Paolo Angeli in concerto al Teatro Goldoni, Livorno, 24 gennaio 2026.
Avevamo sentito per la prima volta – e fu una scoperta fantastica – Paolo Angeli nell’estate di tre anni fa sulla spiaggia del Gombo nella pineta di San Rossore, negli immediati dintorni di Pisa. Lo abbiamo ritrovato a Livorno, quasi a testimonianza del profondo legame del musicista sardo con il mare, nel ridotto del Teatro Goldoni, la cosiddetta Goldonetta.
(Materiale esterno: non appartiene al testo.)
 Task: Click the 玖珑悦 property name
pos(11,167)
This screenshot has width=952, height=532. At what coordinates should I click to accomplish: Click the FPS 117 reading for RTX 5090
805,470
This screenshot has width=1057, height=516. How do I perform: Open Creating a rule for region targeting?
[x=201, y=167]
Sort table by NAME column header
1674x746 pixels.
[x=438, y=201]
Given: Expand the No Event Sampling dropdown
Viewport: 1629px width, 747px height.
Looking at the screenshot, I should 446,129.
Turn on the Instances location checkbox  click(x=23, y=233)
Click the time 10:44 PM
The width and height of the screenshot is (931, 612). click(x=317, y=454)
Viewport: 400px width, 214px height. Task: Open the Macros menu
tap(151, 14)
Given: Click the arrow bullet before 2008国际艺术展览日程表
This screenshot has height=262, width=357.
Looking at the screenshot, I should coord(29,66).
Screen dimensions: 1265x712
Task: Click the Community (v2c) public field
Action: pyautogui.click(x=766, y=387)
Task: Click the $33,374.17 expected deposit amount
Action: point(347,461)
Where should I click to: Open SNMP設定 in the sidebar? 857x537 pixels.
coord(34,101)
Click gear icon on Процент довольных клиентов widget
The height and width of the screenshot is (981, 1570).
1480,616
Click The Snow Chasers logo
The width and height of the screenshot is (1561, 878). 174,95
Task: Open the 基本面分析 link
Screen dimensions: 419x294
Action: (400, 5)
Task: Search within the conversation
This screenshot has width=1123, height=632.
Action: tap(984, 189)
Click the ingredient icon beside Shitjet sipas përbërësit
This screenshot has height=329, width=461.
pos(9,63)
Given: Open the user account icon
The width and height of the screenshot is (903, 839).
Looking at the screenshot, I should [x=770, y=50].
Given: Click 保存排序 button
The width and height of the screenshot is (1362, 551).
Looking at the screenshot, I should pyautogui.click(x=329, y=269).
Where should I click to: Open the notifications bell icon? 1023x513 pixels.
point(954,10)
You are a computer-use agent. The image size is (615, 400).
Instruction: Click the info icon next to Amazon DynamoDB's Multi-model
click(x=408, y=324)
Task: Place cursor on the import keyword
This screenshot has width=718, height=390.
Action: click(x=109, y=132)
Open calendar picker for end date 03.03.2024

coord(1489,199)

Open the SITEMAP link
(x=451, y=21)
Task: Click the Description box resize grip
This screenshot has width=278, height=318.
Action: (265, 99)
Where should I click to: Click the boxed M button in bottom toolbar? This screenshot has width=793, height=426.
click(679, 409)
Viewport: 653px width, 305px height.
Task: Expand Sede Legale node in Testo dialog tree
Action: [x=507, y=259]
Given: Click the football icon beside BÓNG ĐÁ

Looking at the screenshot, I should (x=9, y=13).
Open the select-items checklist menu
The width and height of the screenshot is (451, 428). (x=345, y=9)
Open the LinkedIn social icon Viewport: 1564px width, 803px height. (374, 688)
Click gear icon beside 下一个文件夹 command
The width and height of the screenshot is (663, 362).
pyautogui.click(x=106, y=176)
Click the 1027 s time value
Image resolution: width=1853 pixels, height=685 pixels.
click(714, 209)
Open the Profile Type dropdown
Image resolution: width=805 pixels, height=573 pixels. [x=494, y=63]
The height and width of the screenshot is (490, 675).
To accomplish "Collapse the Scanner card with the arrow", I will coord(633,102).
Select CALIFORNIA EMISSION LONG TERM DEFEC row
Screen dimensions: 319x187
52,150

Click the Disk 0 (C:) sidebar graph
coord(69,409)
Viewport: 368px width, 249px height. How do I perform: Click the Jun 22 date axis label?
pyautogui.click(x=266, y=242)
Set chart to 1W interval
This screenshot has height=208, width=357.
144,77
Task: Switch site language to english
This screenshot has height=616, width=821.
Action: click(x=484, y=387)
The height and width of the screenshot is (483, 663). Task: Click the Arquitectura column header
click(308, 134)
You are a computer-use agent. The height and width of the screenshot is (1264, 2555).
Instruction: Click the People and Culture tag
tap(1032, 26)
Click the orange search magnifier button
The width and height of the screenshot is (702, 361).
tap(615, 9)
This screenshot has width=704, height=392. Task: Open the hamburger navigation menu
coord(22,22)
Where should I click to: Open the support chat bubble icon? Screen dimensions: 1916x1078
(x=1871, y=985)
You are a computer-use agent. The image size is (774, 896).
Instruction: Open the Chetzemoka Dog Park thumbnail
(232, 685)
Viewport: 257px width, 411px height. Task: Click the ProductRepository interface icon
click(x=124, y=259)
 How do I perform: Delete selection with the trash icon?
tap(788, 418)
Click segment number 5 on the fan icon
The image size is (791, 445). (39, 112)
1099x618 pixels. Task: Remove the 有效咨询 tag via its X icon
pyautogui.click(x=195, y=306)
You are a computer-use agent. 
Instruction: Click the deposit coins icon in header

Se il primo concerto aveva goduto anche di una location mozzafiato – palco montato sulla battigia e tramonto alle spalle – questo è stato, se possibile, musicalmente ancora più bello.
Paolo Angeli presenta dal vivo il suo ultimo disco, Lema
Angeli ha presentato il suo ultimo disco Lema eseguendo gli otto brani che lo compongono nella stessa successione in cui compaiono nel medesimo, senza interruzioni e trasformandoli così quasi in un’unica suite, con un sola eccezione: prima di eseguire Nakba, ispirata dalla poesia If I Must Die del palestinese Refaat Alareer – morto nel 2023 in seguito ai bombardamenti israeliani sulla striscia di Gaza – si è interrotto per fornirne la traduzione e farne un breve commento.
La strumentazione
Dopo aver eseguito in sequenza tutti i brani del disco Angeli ha dedicato qualche minuto alla descrizione del suo particolarissimo strumento: una chitarra sarda con una cassa armonica notevolmente più grande del consueto, alla quale nel corso del tempo ha aggiunto tutta una serie di marchingegni (ulteriori corde da strumenti ad arco, martelletti, pedali e chi più ne ha più ne metta) che, uniti alla sua mostruosa abilità e ad un minimo di elettronica, gli permettono di estrarne le sonorità più varie. Con un orecchio appena un po’ avvertito si possono ascoltare un violino, un violoncello, un piano, perfino una kalimba e un oud.
Le influenze
Questo fascinoso caleidoscopio di suoni trova riscontro nella stupefacente molteplicità delle fonti di ispirazione del musicista sardo. In primo luogo, ovviamente, il patrimonio folklorico della sua terra, particolarmente evidente nei brani cantati; ma se si sintonizzano bene le orecchie non è difficile sentire echi che ci conducono su ogni sponda del Mediterraneo: flamenco, fado, musica araba e così via. Come se non bastasse, altre suggestioni vengono dal blues, dall’avanguardia alla Terry Riley, dal minimalismo, dal jazz contaminato. A tratti sembra quasi di sentire il Pat Metheny di Beyond The Missouri Sky, e non è un caso che proprio il famoso chitarrista americano abbia voluto farsi costruire uno strumento simile, vera e propria – come la definisce lo stesso Angeli – “orchestra racchiusa in una custodia di chitarra”. Se per caso state pensando ad un informe guazzabuglio di influenze inconciliabili resettate subito la mente.
Considerazioni in chiusura
Paolo Angeli fonde tutte queste suggestioni in un linguaggio tanto inconfondibile quanto personale, elaborato grazie alla sua sensibilità, vorremmo dire a quella empatica bontà d’animo che dimostra in ogni sua parola e a quella sorta di “anima punk” che gli permette di chiudere il concerto con Corsicana, un antico brano proveniente da quell’isola “sorella” della sua Sardegna, che potrebbe benissimo essere cantato da un Tom Waits ubriaco su una spiaggia della Maddalena. Purtroppo non capita spessissimo di poter ascoltare Paolo Angeli in Italia, ma se doveste scoprire che si esibisce non troppo lontano da voi non ve lo perdete: le vostre orecchie e la vostra anima ve ne saranno grate.